== Objectives ==
[1] In the confidentiality section, until when do the provisions of the Confidentiality Agreement remain binding?
[2] List every means of legal process that the confidentiality section names in parentheses as ways a disclosure may be required.
[3] Duplicate the passage of the confidentiality section starting at "Section 6.15 Confidentiality." and ending at "regarding such disclosure.".
* start Source extract *
Section 6.15 Confidentiality. (a) The provisions of the Confidentiality Agreement shall remain binding and in full force and effect on and after the date hereof until the earlier of the expiration of its term or the Closing. The information contained herein, in the Schedules hereto or delivered to Purchaser or its authorized representatives pursuant hereto shall be deemed to be Confidential Information until the Closing. Except as otherwise provided in Section 6.4, Purchaser shall cause its consultants, advisors and representatives to treat the terms of this Agreement after the date hereof as Confidential Information. In the event a Party or any of its Affiliates is required by Applicable Law prior to the Closing to disclose any Confidential Information then such Party shall comply with the provisions of the Confidentiality Agreement regarding such disclosure.
(b) From and after the Closing, the Selling Parties and their respective Affiliates shall keep confidential nonpublic information in their possession relating to the Target Entities and the Business; provided, however, that the Selling Parties and their respective Affiliates shall not be liable hereunder with respect to any disclosure to the extent such disclosure is required pursuant to legal process (including pursuant to the assertion of the Selling Parties’ rights under this Agreement or any of the Ancillary Agreements) (by interrogatories, subpoena, civil investigative demand or similar process), regulatory process or request, or to the extent such disclosure is reasonably necessary for purposes of compliance by the Selling Parties or their respective Affiliates with tax or regulatory reporting requirements or Applicable Law; provided, that, in the event of any disclosure pursuant to legal process or Applicable Law, the Selling Parties exercise commercially reasonable efforts to preserve the confidentiality of the nonpublic information disclosed, including by cooperating with Purchaser to obtain an appropriate protective order or other reliable assurance that confidential treatment will be accorded the nonpublic information required to be disclosed.
* end Source extract *
* start Entries *
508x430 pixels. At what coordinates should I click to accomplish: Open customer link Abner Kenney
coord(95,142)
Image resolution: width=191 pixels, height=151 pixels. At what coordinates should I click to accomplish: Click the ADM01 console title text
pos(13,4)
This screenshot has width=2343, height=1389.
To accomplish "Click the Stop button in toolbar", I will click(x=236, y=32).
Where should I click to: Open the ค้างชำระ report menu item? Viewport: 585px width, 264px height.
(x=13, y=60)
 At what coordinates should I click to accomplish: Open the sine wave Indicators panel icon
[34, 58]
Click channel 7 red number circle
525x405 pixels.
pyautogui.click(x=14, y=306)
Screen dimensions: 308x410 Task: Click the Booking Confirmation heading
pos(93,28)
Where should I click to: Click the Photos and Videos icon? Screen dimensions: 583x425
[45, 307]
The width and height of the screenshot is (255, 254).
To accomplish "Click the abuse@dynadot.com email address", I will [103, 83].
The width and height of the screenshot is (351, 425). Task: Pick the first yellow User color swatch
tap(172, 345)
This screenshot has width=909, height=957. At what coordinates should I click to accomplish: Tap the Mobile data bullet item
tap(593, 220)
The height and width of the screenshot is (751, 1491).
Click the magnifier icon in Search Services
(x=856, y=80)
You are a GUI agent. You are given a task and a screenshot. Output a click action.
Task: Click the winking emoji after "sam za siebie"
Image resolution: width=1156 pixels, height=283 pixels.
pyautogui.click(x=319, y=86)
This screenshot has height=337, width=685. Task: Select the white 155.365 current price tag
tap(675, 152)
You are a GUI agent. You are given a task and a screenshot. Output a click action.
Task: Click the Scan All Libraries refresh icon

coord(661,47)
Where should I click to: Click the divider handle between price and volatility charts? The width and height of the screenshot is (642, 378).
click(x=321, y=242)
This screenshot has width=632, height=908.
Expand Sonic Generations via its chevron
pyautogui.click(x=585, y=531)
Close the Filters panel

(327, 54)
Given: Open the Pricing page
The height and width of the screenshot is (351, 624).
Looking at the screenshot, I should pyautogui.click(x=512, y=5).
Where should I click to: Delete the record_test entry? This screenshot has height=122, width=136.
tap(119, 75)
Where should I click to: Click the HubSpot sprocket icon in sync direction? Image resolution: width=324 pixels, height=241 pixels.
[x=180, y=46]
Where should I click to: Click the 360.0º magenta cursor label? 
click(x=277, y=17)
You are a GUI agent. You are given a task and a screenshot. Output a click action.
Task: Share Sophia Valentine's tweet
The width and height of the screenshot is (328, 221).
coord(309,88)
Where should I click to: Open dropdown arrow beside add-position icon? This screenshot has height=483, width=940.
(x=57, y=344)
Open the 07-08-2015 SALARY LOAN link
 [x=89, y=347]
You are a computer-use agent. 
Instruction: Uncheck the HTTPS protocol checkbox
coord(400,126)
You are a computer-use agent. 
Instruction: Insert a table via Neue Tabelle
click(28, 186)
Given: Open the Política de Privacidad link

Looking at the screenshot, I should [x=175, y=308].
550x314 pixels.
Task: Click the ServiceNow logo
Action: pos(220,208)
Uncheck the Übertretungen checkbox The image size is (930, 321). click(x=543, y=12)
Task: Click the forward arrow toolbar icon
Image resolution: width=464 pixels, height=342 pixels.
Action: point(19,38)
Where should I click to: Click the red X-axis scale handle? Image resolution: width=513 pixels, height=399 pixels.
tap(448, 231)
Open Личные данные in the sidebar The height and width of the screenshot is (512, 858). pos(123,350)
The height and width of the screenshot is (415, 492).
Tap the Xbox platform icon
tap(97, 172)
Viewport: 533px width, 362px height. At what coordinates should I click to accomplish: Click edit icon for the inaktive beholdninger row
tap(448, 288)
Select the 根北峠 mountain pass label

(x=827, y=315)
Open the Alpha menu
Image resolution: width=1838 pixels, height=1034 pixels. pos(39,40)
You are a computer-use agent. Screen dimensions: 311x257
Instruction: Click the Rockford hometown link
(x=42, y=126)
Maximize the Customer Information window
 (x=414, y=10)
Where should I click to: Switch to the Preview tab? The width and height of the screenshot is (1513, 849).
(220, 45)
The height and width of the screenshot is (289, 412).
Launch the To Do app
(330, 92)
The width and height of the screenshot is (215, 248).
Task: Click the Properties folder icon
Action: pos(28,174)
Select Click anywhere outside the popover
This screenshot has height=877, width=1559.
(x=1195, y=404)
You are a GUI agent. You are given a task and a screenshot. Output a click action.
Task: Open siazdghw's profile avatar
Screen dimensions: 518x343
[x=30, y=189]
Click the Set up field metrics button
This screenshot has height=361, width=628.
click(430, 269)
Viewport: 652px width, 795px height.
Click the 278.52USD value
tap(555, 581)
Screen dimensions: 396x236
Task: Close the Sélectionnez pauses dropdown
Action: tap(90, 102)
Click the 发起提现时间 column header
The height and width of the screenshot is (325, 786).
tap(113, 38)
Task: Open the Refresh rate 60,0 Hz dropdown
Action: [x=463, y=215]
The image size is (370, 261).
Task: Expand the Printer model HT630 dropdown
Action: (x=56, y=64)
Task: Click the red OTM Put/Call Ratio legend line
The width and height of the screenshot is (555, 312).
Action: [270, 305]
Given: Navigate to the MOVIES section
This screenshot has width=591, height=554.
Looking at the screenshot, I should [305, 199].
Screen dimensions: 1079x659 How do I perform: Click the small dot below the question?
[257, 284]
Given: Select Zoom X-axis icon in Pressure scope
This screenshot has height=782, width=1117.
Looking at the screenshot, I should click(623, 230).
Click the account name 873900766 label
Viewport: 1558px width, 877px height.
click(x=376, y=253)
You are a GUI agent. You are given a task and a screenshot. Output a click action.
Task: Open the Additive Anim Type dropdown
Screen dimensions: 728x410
* end Entries *
== Solutions to the exercise ==
[1] They remain binding until the earlier of the expiration of its term or the Closing.

[2] interrogatories, subpoena, civil investigative demand, similar process

[3]
Section 6.15 Confidentiality. (a) The provisions of the Confidentiality Agreement shall remain binding and in full force and effect on and after the date hereof until the earlier of the expiration of its term or the Closing. The information contained herein, in the Schedules hereto or delivered to Purchaser or its authorized representatives pursuant hereto shall be deemed to be Confidential Information until the Closing. Except as otherwise provided in Section 6.4, Purchaser shall cause its consultants, advisors and representatives to treat the terms of this Agreement after the date hereof as Confidential Information. In the event a Party or any of its Affiliates is required by Applicable Law prior to the Closing to disclose any Confidential Information then such Party shall comply with the provisions of the Confidentiality Agreement regarding such disclosure.